Second, there is no clear guidance as to how long the claimant should wait before invoking Article 15. This may largely depend on the circumstances of a particular case and possibly statistics of length of service under the Hague Service Convention in a particular country. The pro-longed time period may pose risk to continuation of any injunction obtained in support. However, Article 15 specifically states that "notwithstanding the provisions of the preceding paragraphs the judge may order, in case of urgency, any provisional or protective measures". Therefore, one may suggest to the Court that the injunction should not be discharged until it becomes open for the claimant to make an application under Article 15.

Third, it seems that Article 15 is of no particular advantage in those cases where the claimant is struggling to prove that the defendant has knowledge of the proceedings.

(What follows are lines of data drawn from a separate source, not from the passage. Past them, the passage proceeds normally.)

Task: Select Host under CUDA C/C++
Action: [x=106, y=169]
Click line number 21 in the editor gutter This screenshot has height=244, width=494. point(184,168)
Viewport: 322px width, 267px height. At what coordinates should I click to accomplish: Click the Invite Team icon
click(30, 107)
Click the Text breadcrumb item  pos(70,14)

Fourth, if the judgment obtained under Article 15 is set aside, the claimant may find that the time for extending the validity of the claim has lapsed. Failure to extend the validity of the claim form and effect service within 12 months may result in the claim being dismissed, unless the Claimant may show that special circumstances exist for the validity of the claim form to be extended in those circumstances9 .

Finally, if alternative service of foreign proceedings is not prohibited, the claimant may apply for permission to effect service by one of the methods alternative to service under the Hague Service Convention. However, the Court would usually permit alternative service if service under the Hague Convention is impracticable and in doing so could consider whether or not application under Article 15 was open for the claimant to make. Possibly, it would be appropriate for the claimant to exhaust its right to seek judgment under Article 15 before seeking Court permission for alternative service. So much of the deliberation as to merits of an alternative service application is dependent on judicial discretion which can vary from court to court. Of course while there is nothing to prevent collateral applications seeking to get the court's relief on a first come basis, this is an expensive way to litigate before even reaching the fruits of enforcement.

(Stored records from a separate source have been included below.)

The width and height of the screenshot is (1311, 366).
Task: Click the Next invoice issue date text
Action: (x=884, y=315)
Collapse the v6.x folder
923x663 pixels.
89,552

To conclude, it is well known that service under the Hague Service Convention is a bureaucratic process and usually may take months and years. Under ECSC CPR the validity of the claim is limited and one has to seek extension if the service of the claim form out of jurisdiction on a foreign defendant has not taken place within 12 months of the date of issue10. Even if the extension is granted, the number of extensions that the claimant may apply for is not indefinite. If the foreign defendant is avoiding service and/or no certificate of service has been delivered despite the claimant's reasonable efforts to obtain one, the claimant may seek a judgment from the court under Article 15 of the Hague Service Convention. Although this option may be attractive, there are number of important considerations which the claimant should take into account before concluding that Article 15 is advantageous in his case.

Footnotes

1 The Convention on the Service Abroad of Judicial and Extrajudicial Documents in Civil or Commercial Matters 1965

2 [2019] EWHC 1280 (QB)

3 Certificate of Service would usually be provided by the relevant authority upon successful service of the claim form on a foreign defendant.

4 [2017] EWHC 1706 (Ch), para 71

5 Such reservation was made, for example, by India and Russia.

6 Ibid.

7 ESCS CPR 12.4(a) and 13.2(1)(a) 8 ESCS CPR 15.5(1)(b)

9 BVIHCMAP2016/0047 JSC VTB Bank v Alexander Katunin v Sergey Taruta

10 ESCS CPR 8.12(2)(a) and 8.13

The content of this article is intended to provide a general guide to the subject matter. Specialist advice should be sought about your specific circumstances.